**Required work**
Could you write out the listing again, starting at the line that contains "The image size" and going through the end of the listing, requests included? Multiply every coordinate in the answers by 1.8 and round to whole numbers, with halves rounding up; keep the numbers in the requests unchanged and leave the pictures out.

**Records shown**
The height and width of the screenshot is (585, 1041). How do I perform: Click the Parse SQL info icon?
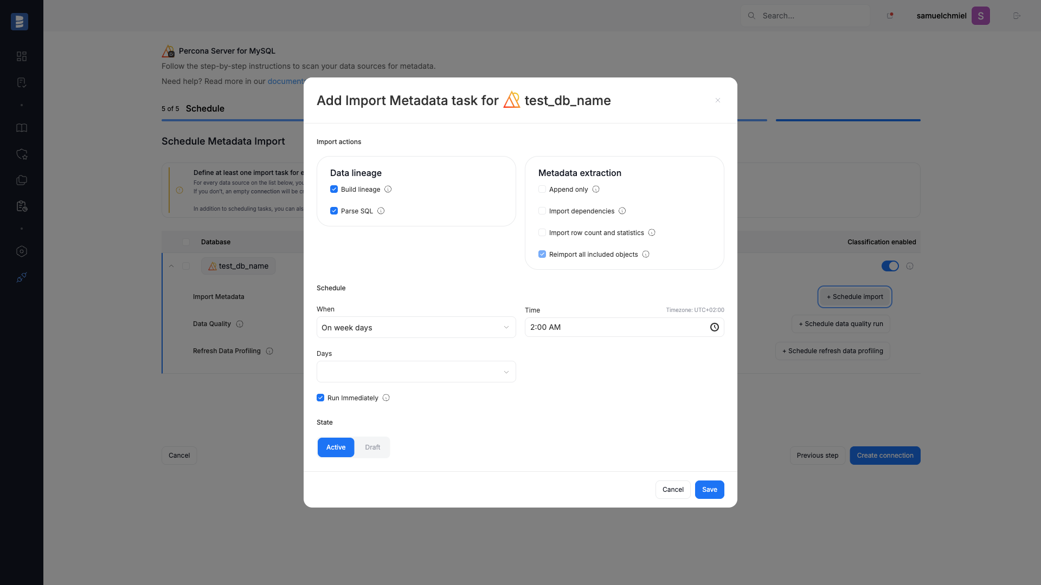381,211
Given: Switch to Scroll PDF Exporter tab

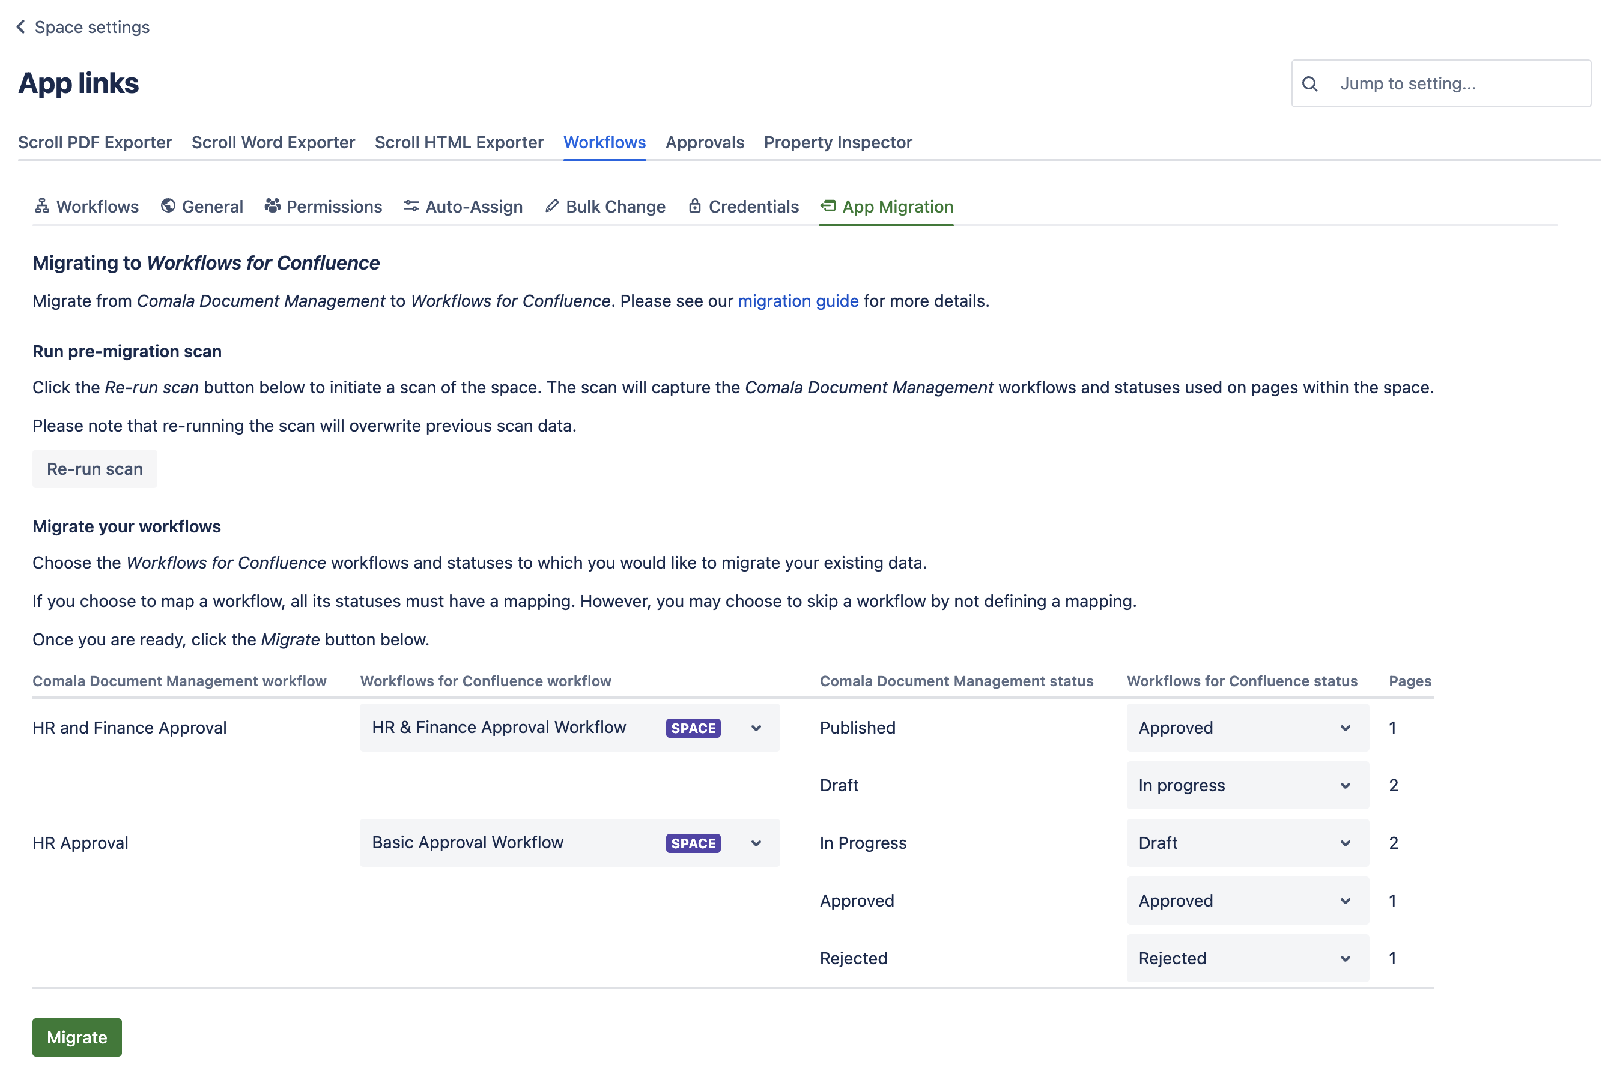Looking at the screenshot, I should tap(95, 142).
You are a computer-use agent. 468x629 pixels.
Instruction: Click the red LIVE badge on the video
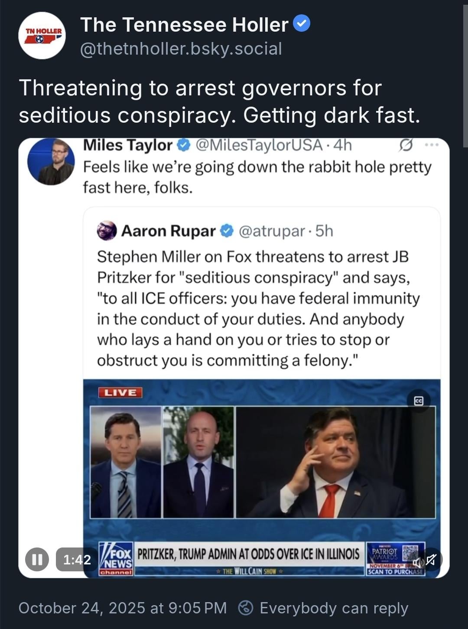point(120,393)
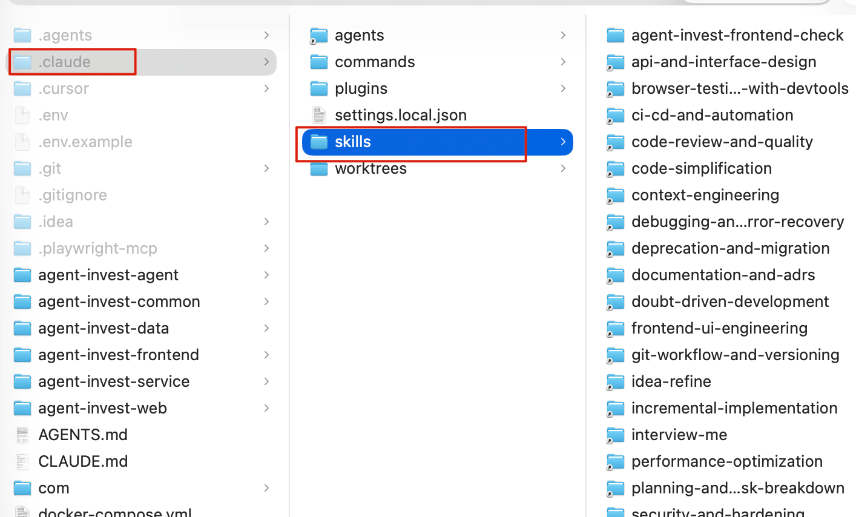Click the idea-refine folder icon
The width and height of the screenshot is (856, 517).
(615, 381)
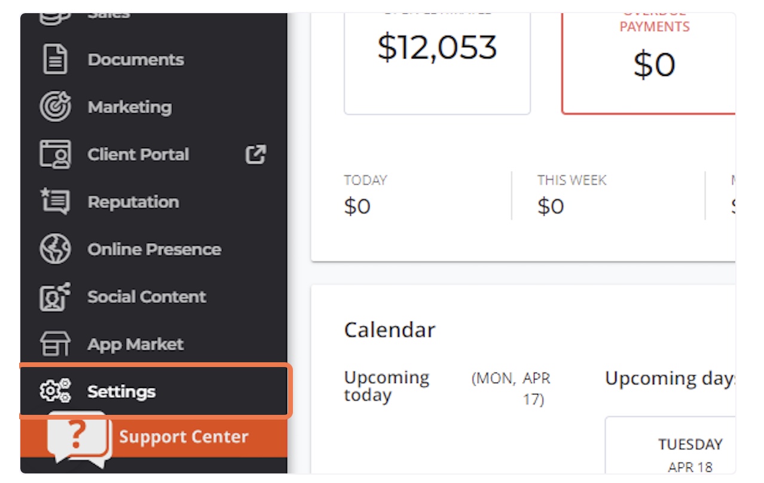The height and width of the screenshot is (483, 764).
Task: Select the $12,053 estimates card
Action: tap(437, 63)
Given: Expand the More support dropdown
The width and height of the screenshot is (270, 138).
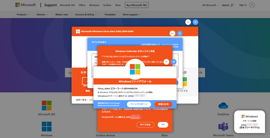Looking at the screenshot, I should 132,15.
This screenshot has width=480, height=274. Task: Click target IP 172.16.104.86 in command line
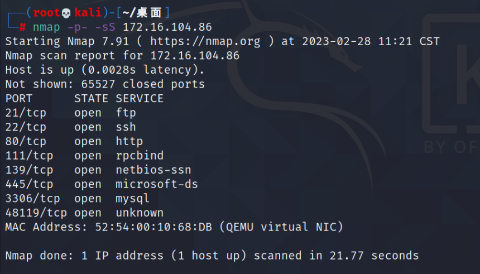point(167,27)
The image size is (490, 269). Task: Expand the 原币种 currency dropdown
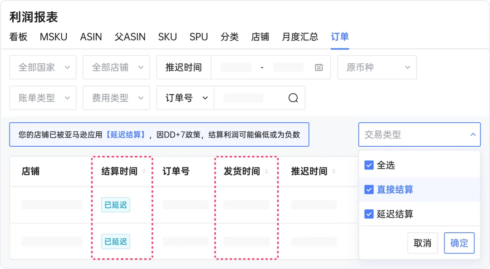coord(377,67)
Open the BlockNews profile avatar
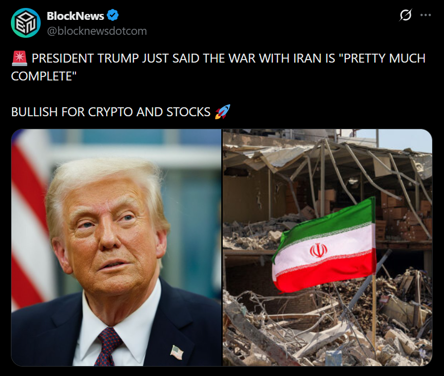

**Problem solution**
The image size is (490, 269). Task: Expand the 原币种 currency dropdown
coord(679,121)
Open the BlockNews profile avatar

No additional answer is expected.